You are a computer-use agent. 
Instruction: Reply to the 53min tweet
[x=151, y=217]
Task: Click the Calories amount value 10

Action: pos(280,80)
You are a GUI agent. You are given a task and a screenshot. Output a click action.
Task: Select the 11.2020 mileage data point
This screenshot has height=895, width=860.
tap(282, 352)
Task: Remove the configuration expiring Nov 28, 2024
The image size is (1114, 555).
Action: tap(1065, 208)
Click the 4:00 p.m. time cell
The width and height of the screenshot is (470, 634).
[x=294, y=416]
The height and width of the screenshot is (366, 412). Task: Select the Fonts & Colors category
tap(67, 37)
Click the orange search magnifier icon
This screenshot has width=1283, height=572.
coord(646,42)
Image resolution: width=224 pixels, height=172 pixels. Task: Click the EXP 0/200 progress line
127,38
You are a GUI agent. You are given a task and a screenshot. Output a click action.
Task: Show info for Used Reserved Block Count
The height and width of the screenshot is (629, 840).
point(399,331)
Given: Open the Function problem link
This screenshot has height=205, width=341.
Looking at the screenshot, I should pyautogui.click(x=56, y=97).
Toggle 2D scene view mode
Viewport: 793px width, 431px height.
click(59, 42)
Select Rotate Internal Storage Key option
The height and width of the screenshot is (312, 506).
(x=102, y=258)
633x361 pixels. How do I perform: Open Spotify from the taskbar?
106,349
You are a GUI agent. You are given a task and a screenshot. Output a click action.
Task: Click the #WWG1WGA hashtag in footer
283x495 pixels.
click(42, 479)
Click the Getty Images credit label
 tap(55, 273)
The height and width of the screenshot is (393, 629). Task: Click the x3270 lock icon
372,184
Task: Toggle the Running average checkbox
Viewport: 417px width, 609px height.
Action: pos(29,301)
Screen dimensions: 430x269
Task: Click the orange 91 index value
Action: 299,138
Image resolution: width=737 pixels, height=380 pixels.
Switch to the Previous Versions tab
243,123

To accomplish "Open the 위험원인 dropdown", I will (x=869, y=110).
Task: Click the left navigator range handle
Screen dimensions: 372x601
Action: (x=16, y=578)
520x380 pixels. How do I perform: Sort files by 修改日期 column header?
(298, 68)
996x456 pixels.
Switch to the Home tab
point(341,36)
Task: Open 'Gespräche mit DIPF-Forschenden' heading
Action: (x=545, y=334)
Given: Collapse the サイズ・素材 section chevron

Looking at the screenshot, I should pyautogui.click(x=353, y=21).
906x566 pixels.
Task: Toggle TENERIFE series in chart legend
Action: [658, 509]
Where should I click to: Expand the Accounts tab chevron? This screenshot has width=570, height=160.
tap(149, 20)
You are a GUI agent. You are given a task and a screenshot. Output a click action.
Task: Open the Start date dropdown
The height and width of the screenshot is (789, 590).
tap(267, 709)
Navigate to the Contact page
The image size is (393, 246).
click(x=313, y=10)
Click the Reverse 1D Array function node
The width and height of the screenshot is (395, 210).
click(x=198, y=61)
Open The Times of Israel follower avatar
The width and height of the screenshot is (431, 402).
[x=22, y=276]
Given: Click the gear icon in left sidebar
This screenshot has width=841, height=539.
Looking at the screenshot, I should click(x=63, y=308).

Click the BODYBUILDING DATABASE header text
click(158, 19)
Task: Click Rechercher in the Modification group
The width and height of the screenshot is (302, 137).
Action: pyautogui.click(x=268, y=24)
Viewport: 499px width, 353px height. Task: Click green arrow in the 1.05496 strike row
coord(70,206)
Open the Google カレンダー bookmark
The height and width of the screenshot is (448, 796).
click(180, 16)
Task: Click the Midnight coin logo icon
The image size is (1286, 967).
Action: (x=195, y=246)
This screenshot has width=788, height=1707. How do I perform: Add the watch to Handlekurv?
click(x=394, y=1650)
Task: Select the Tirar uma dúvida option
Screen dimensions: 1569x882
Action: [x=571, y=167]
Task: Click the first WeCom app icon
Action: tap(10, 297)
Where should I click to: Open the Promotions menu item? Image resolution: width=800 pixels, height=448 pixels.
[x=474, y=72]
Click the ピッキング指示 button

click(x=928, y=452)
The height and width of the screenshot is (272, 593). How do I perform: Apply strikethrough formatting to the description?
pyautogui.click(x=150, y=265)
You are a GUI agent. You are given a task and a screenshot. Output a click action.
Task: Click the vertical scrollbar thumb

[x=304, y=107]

- TASK ITEM -
Scan the records for the string "dropdown" and report each line where it occurs.

- TASK RESPONSE -
To accomplish "Open the 위험원인 dropdown", I will (x=869, y=110).
Task: Open the Start date dropdown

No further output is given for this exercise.